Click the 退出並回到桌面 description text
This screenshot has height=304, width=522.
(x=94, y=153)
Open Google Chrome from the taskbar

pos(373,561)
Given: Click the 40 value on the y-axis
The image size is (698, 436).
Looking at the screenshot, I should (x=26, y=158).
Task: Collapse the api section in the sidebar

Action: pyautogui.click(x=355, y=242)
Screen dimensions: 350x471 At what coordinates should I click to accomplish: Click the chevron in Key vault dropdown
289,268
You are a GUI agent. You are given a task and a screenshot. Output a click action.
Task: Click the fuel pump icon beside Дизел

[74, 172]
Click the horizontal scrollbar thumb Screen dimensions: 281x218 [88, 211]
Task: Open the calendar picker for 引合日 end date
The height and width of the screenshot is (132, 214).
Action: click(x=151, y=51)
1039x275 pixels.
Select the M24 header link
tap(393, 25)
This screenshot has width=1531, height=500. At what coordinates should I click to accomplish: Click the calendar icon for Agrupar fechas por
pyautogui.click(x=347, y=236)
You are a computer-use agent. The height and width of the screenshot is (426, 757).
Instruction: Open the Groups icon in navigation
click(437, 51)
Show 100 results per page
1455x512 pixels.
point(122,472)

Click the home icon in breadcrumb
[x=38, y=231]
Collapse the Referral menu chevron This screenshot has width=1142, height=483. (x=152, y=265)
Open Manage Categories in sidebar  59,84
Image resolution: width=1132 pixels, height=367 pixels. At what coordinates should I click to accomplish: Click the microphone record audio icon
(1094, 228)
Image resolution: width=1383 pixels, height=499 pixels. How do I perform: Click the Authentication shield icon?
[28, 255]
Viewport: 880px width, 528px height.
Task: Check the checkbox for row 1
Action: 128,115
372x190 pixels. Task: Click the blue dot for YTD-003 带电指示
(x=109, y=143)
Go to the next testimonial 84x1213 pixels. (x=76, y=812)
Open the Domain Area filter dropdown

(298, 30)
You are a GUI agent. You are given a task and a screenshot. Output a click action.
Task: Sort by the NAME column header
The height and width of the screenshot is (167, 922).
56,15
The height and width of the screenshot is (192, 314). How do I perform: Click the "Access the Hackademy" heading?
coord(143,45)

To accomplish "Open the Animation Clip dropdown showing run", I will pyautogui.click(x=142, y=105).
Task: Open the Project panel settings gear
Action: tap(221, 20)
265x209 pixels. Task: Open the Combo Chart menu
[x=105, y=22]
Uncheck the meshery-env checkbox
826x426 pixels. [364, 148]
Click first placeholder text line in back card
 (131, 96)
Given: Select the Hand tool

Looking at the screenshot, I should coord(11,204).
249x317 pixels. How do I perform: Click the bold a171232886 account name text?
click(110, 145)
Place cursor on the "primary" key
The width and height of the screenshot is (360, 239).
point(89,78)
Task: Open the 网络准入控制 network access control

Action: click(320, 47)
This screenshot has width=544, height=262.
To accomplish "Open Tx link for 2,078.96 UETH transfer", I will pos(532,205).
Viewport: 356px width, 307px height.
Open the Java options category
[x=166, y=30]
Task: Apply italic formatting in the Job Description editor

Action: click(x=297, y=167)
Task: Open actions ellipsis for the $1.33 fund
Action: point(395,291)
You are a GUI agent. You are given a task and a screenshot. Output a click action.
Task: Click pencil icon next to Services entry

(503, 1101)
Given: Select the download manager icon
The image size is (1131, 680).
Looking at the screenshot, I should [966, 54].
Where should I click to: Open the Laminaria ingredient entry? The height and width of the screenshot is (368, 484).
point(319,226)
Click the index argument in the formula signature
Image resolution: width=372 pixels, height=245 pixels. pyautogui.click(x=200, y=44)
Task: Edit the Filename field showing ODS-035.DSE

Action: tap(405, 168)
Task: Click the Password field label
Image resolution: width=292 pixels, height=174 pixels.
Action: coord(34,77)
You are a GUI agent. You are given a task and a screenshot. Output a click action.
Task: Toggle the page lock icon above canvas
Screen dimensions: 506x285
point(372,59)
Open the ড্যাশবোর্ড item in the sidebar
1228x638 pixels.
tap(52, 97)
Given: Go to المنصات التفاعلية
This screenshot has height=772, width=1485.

__________

» Prompt: Reproduce every row above word for word, without changing anything.

» Expected answer:
Click the 退出並回到桌面 description text
This screenshot has height=304, width=522.
(x=94, y=153)
Open Google Chrome from the taskbar

pos(373,561)
Given: Click the 40 value on the y-axis
The image size is (698, 436).
Looking at the screenshot, I should (x=26, y=158).
Task: Collapse the api section in the sidebar

Action: pyautogui.click(x=355, y=242)
Screen dimensions: 350x471 At what coordinates should I click to accomplish: Click the chevron in Key vault dropdown
289,268
You are a GUI agent. You are given a task and a screenshot. Output a click action.
Task: Click the fuel pump icon beside Дизел

[74, 172]
Click the horizontal scrollbar thumb Screen dimensions: 281x218 [88, 211]
Task: Open the calendar picker for 引合日 end date
The height and width of the screenshot is (132, 214).
Action: click(x=151, y=51)
1039x275 pixels.
Select the M24 header link
tap(393, 25)
This screenshot has width=1531, height=500. At what coordinates should I click to accomplish: Click the calendar icon for Agrupar fechas por
pyautogui.click(x=347, y=236)
You are a computer-use agent. The height and width of the screenshot is (426, 757).
Instruction: Open the Groups icon in navigation
click(437, 51)
Show 100 results per page
1455x512 pixels.
point(122,472)

Click the home icon in breadcrumb
[x=38, y=231]
Collapse the Referral menu chevron This screenshot has width=1142, height=483. (x=152, y=265)
Open Manage Categories in sidebar  59,84
Image resolution: width=1132 pixels, height=367 pixels. At what coordinates should I click to accomplish: Click the microphone record audio icon
(1094, 228)
Image resolution: width=1383 pixels, height=499 pixels. How do I perform: Click the Authentication shield icon?
[28, 255]
Viewport: 880px width, 528px height.
Task: Check the checkbox for row 1
Action: 128,115
372x190 pixels. Task: Click the blue dot for YTD-003 带电指示
(x=109, y=143)
Go to the next testimonial 84x1213 pixels. (x=76, y=812)
Open the Domain Area filter dropdown

(298, 30)
You are a GUI agent. You are given a task and a screenshot. Output a click action.
Task: Sort by the NAME column header
The height and width of the screenshot is (167, 922).
56,15
The height and width of the screenshot is (192, 314). How do I perform: Click the "Access the Hackademy" heading?
coord(143,45)

To accomplish "Open the Animation Clip dropdown showing run", I will pyautogui.click(x=142, y=105).
Task: Open the Project panel settings gear
Action: tap(221, 20)
265x209 pixels. Task: Open the Combo Chart menu
[x=105, y=22]
Uncheck the meshery-env checkbox
826x426 pixels. [364, 148]
Click first placeholder text line in back card
 (131, 96)
Given: Select the Hand tool

Looking at the screenshot, I should coord(11,204).
249x317 pixels. How do I perform: Click the bold a171232886 account name text?
click(110, 145)
Place cursor on the "primary" key
The width and height of the screenshot is (360, 239).
point(89,78)
Task: Open the 网络准入控制 network access control

Action: click(320, 47)
This screenshot has width=544, height=262.
To accomplish "Open Tx link for 2,078.96 UETH transfer", I will pos(532,205).
Viewport: 356px width, 307px height.
Open the Java options category
[x=166, y=30]
Task: Apply italic formatting in the Job Description editor

Action: click(x=297, y=167)
Task: Open actions ellipsis for the $1.33 fund
Action: point(395,291)
You are a GUI agent. You are given a task and a screenshot. Output a click action.
Task: Click pencil icon next to Services entry

(503, 1101)
Given: Select the download manager icon
The image size is (1131, 680).
Looking at the screenshot, I should [966, 54].
Where should I click to: Open the Laminaria ingredient entry? The height and width of the screenshot is (368, 484).
point(319,226)
Click the index argument in the formula signature
Image resolution: width=372 pixels, height=245 pixels. pyautogui.click(x=200, y=44)
Task: Edit the Filename field showing ODS-035.DSE

Action: tap(405, 168)
Task: Click the Password field label
Image resolution: width=292 pixels, height=174 pixels.
Action: coord(34,77)
You are a GUI agent. You are given a task and a screenshot. Output a click action.
Task: Toggle the page lock icon above canvas
Screen dimensions: 506x285
point(372,59)
Open the ড্যাশবোর্ড item in the sidebar
1228x638 pixels.
tap(52, 97)
Given: Go to المنصات التفاعلية
This screenshot has height=772, width=1485.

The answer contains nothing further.